This week, Australia is hosting the 35th international Antarctic Treaty consultative meeting in Hobart, with nearly 50 countries in attendance. 

Antarctica has been governed through the Antarctic Treaty since 1961.

Its members have qualified for their position by demonstrating a substantial Antarctic scientific program.

In the past 12 months, two new nations have joined: Malaysia, once a vocal critic of the treaty's perceived exclusiveness, and Pakistan, which joined in March.

In January, the Iranian Students' News Agency reported that Iran intended to open an Antarctic base within three years.

This week's discussions will have a heavy emphasis on environmental issues such as guidelines on waste management and the remediation of old stations and waste tips.

The environmental impact of tourism will also be discussed. Nearly all tourism is on the Antarctic peninsula, not eastern Antarctica, where Australia is based.

While there are rules on the number of visitors, and site guidelines, there are concerns about the safety of smaller expeditions and yachts getting into trouble.

Tapping into Antarctica's biological resources for commercial gain is a likely topic. There are numerous research bodies from many states sifting Antarctic plants and animals for genetic and biochemical resources.

Some treaty countries believe this activity should be regulated while others say it is covered by existing rules. Some parties are concerned it introduces the issue of intellectual property rights in the form of patents, while others argue that it conflicts with the principle of free exchange of Antarctic information.

Liability for environmental damage could also be raised. The parties agreed to a liability protocol on this matter seven years ago. Only a handful of countries have signed up and met their responsibilities by implementing their obligations into domestic law, with Australia now very close.

Penalties are limited to $3 million for failing to respond to emergencies. But if there's a major disaster in Antarctica there is no liability regime to cover the environmental damage itself. The critical role Antarctica plays in the global climate system is likely to be canvassed in  Hobart, including the rate of loss of Antarctic ice sheets and how much this is contributing to the rise in sea levels.

Biosecurity is a hot issue. New Zealand's scientific delegation recently argued that existing current codes of conduct aimed at protecting the Antarctic environment from alien species of fungi, plants and so on were ineffective and that an international Antarctic biosecurity agency, funded by Antarctic Treaty parties and a visitor levy, should be created.

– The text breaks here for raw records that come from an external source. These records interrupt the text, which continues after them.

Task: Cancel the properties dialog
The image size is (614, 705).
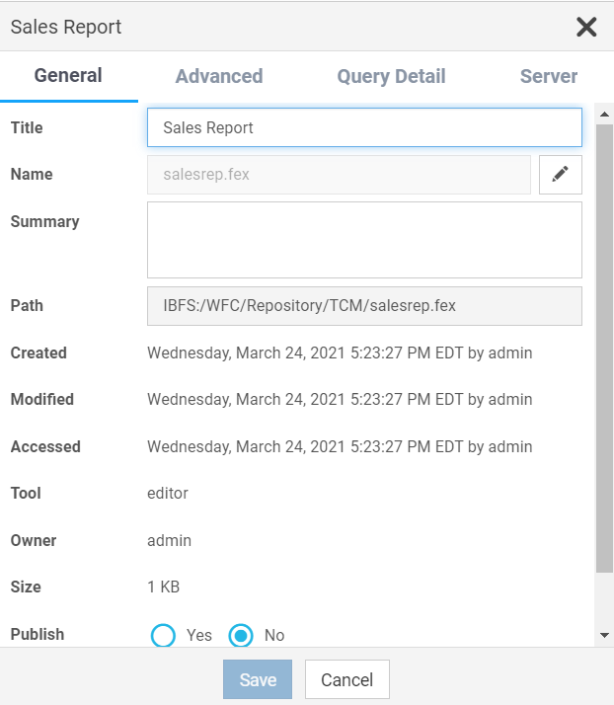Action: (347, 679)
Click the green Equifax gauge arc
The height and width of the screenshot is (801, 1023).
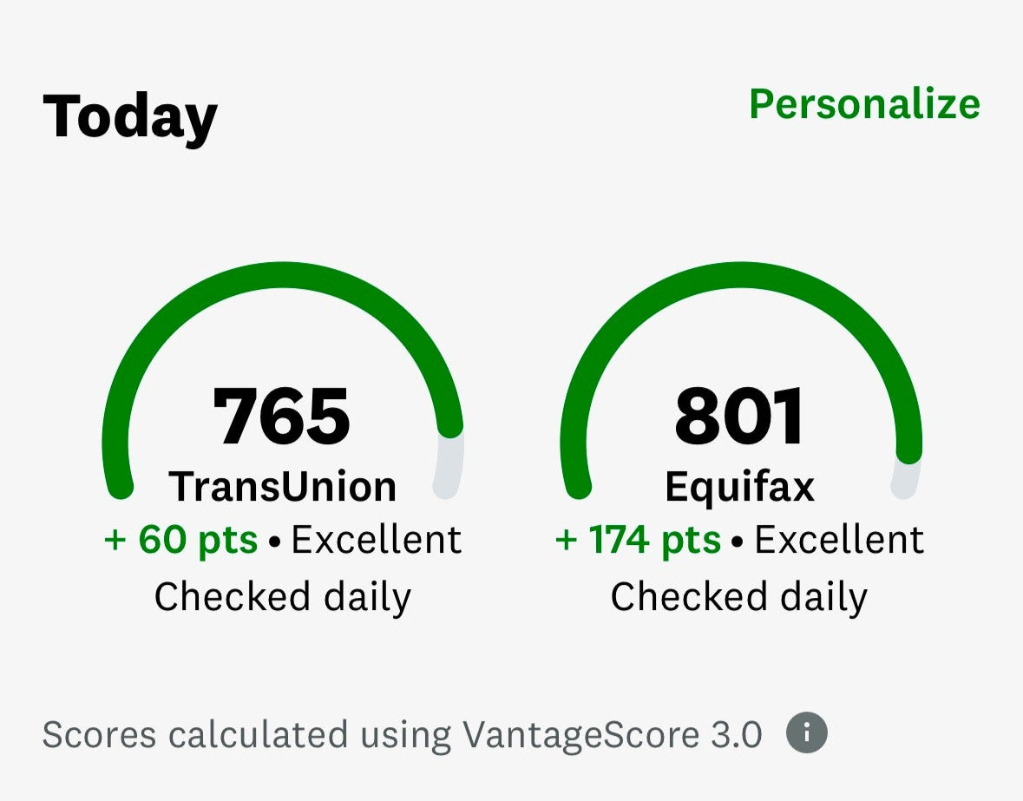coord(740,278)
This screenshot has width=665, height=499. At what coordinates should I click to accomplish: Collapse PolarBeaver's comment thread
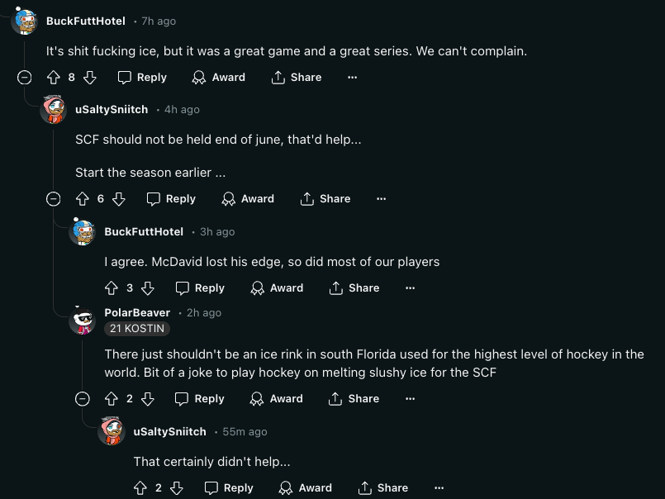pyautogui.click(x=83, y=398)
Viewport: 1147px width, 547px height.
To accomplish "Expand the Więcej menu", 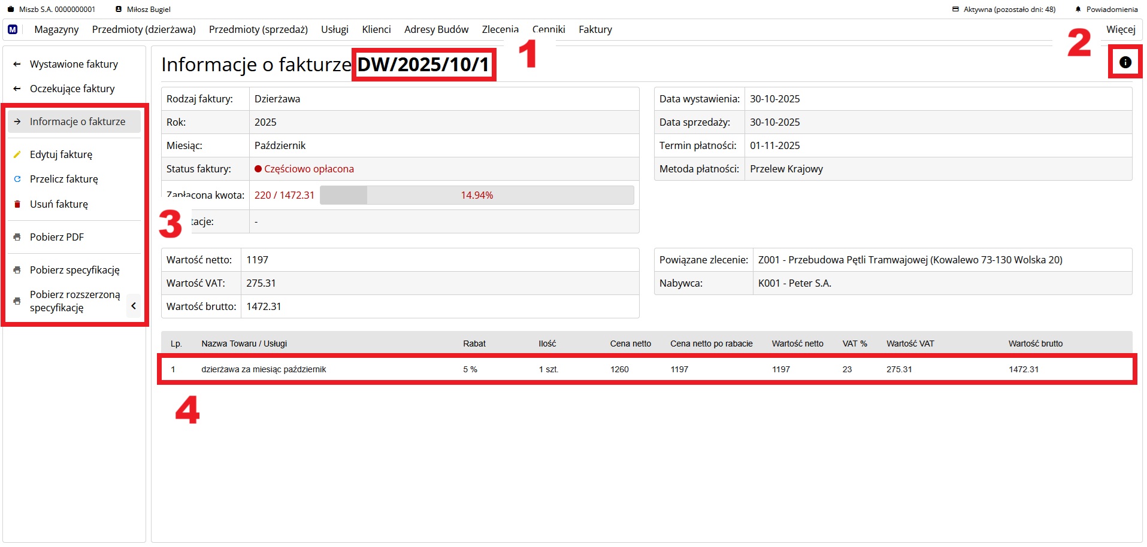I will coord(1120,29).
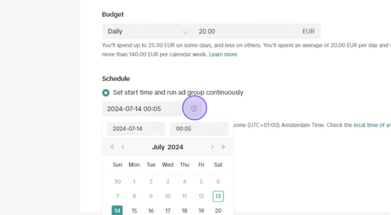The width and height of the screenshot is (391, 215).
Task: Jump to next year with double-right arrow
Action: pyautogui.click(x=223, y=147)
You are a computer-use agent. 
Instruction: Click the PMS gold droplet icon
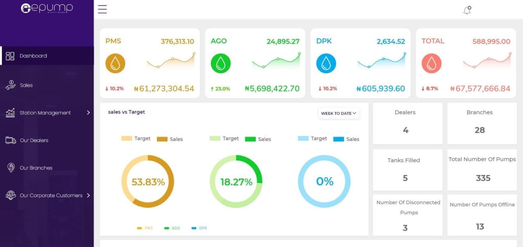point(115,63)
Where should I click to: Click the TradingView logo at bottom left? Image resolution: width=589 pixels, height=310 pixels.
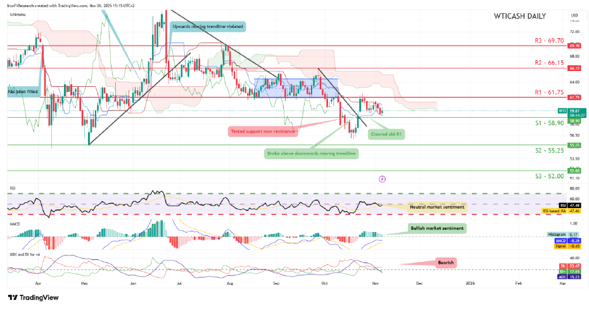34,297
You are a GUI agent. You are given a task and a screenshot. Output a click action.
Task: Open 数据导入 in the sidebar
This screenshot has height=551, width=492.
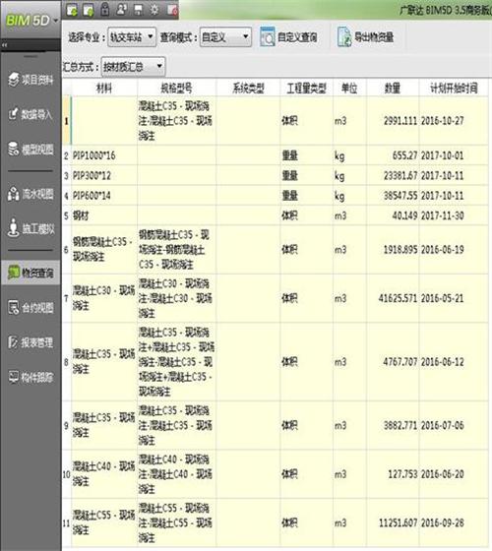click(31, 114)
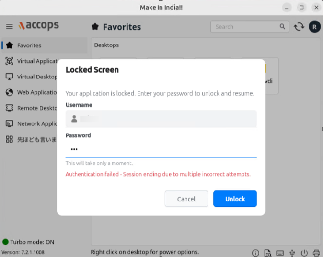Select Virtual Applications in sidebar
The image size is (323, 257).
click(31, 61)
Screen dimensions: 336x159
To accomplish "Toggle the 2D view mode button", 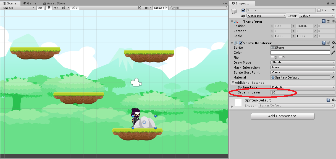I will click(40, 8).
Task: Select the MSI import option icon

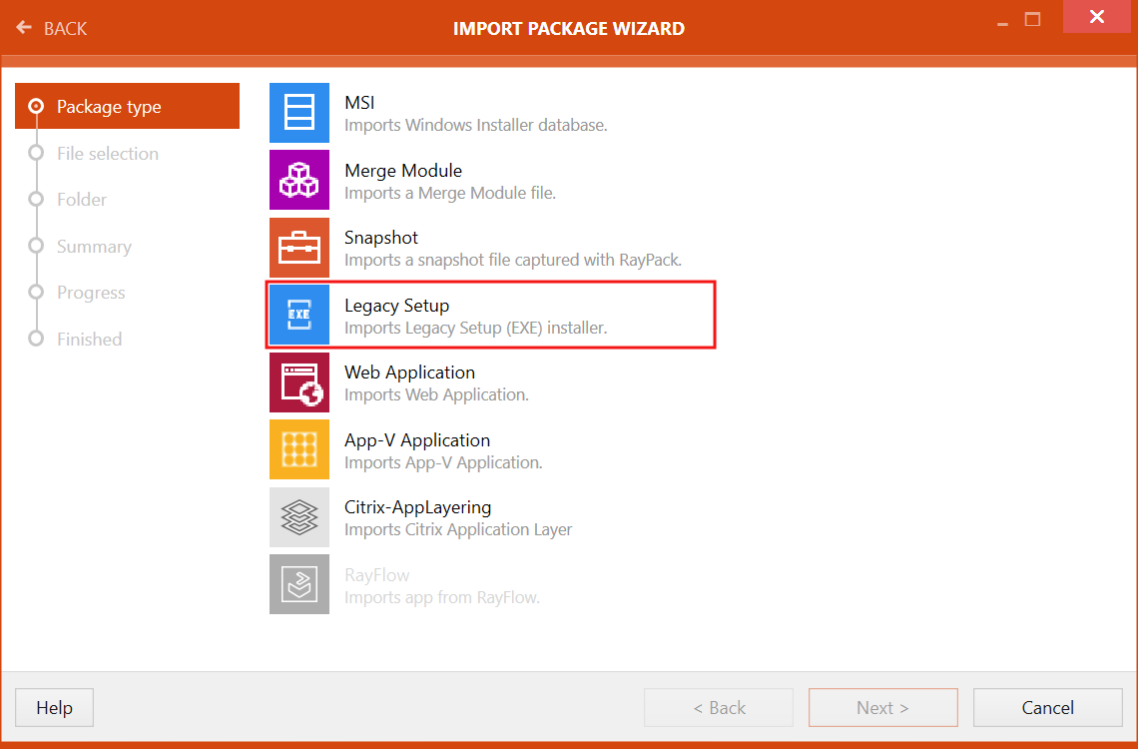Action: point(298,113)
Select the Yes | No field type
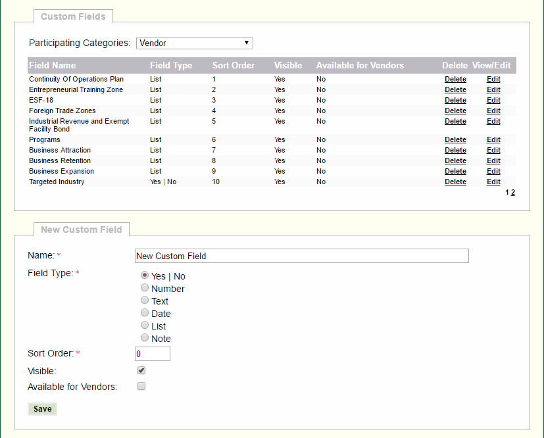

The Antarctic Treaty parties have done a good job in managing a whole continent for science but in the future they will need to drive an agenda for the cold continent, not just react to issues as they arise. There should, in particular, be greater co-ordination of Antarctic science for the benefit of all nations.

Australia has always played a major role in setting the political agenda for the continent.

This week, we are likely to use the meeting to finalise a schedule of Antarctic science cooperation between us and the Russian Federation, and to seek opportunities to advance bilateral co-operation with China and France in eastern Antarctica.

Anthony Bergin is director of research programs at the Australian Strategic Policy Institute.